++++ INFORMATION SUPPLIED ++++
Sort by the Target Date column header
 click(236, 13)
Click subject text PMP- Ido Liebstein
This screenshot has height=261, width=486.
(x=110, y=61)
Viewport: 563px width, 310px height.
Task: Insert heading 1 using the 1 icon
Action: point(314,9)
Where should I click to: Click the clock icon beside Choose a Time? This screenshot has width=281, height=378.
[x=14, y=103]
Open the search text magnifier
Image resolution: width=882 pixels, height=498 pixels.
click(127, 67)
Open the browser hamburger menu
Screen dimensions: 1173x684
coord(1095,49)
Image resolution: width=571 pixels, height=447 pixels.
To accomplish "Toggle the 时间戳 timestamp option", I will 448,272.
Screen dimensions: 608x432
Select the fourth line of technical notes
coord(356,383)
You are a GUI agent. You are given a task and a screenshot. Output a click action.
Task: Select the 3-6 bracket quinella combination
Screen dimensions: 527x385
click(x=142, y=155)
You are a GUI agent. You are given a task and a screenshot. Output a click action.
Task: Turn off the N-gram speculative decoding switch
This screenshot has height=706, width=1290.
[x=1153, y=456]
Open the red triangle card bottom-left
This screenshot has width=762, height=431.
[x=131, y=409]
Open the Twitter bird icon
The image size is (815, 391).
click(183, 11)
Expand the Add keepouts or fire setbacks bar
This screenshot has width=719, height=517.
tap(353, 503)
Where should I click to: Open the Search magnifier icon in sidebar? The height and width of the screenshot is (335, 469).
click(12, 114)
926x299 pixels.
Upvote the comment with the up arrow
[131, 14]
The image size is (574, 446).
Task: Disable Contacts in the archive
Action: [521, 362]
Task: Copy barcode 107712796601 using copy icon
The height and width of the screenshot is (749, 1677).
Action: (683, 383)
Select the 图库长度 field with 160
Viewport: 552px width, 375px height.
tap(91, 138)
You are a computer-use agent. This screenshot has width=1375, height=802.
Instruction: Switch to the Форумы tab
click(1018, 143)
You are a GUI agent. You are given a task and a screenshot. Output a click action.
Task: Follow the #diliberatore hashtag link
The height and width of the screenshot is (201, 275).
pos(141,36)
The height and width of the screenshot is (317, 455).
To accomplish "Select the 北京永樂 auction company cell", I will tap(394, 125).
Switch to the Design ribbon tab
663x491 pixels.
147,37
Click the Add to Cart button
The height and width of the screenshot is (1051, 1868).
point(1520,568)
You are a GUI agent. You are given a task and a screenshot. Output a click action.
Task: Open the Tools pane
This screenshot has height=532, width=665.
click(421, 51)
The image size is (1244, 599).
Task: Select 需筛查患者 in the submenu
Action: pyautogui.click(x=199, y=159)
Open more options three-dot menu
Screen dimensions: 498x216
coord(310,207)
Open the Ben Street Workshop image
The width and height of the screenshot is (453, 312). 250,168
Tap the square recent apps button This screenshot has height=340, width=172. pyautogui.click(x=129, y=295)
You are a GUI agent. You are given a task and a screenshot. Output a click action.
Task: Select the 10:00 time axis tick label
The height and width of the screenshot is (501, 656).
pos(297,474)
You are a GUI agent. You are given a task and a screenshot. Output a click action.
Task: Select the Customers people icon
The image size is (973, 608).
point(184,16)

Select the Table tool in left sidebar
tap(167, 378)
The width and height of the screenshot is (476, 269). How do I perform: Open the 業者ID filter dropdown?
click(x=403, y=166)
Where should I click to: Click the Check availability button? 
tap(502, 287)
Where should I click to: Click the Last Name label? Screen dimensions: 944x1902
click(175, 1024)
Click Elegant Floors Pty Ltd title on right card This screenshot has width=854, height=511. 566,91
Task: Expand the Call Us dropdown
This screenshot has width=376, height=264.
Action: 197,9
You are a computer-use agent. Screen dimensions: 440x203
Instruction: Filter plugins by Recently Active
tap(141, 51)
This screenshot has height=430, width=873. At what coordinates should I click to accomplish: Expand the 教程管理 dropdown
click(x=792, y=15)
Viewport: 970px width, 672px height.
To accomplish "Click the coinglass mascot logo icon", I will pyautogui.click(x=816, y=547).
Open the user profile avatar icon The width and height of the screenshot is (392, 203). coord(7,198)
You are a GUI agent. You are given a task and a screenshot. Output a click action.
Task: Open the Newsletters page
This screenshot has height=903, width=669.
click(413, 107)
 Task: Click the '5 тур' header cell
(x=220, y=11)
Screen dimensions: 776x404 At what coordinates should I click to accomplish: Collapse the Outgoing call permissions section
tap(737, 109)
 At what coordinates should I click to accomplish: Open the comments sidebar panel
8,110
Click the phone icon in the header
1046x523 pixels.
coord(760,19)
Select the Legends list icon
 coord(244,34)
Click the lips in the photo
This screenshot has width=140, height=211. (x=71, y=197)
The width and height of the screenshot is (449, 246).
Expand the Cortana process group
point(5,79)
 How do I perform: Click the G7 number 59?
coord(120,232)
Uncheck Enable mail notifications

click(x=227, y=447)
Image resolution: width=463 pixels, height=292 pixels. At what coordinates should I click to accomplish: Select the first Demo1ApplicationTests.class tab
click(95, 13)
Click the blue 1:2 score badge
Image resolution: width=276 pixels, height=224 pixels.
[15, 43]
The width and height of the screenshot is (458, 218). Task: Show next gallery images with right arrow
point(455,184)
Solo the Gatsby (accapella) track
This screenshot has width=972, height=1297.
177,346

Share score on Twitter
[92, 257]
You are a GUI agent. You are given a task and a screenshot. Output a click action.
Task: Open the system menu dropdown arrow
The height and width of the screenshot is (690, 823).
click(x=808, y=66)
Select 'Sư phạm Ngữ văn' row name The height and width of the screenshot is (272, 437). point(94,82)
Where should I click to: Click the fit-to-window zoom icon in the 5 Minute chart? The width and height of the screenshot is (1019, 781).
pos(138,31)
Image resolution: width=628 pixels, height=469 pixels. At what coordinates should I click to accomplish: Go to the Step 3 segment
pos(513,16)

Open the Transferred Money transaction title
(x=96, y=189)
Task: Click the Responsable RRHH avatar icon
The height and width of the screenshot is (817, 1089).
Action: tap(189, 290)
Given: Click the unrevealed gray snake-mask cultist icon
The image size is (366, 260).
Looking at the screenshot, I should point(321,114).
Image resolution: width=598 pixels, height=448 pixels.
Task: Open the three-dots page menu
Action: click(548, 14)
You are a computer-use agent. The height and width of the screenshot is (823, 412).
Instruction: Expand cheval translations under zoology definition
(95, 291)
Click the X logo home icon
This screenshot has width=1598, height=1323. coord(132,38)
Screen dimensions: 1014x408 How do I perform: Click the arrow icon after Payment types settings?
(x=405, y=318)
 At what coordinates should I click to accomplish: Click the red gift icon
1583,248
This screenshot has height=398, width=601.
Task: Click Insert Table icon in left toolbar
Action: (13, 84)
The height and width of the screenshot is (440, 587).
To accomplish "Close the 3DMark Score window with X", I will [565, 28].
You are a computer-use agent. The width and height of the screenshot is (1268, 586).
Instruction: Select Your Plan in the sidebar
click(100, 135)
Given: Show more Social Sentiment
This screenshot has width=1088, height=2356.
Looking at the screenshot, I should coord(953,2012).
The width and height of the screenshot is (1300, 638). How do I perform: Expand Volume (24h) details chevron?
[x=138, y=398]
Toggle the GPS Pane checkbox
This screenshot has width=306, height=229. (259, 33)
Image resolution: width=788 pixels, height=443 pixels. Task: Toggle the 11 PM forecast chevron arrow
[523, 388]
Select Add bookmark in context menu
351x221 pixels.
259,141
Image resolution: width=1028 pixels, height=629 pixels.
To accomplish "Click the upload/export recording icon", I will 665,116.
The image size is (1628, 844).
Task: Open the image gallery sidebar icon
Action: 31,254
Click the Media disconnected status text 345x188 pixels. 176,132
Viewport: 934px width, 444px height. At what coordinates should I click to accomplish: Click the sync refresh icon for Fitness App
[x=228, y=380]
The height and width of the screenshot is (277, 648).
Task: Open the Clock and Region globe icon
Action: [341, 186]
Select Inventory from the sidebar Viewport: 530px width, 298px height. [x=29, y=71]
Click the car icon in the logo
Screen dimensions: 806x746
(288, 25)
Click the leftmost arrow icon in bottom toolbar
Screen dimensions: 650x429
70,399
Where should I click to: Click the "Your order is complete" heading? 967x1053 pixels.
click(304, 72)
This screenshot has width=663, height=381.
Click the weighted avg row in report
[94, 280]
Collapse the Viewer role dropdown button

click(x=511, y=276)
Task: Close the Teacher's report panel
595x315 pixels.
++++
## TASK ITEM
Once you have read through the entries, say how many of their lines include the string "computer" and give nothing but that number.

## RESULT BELOW
4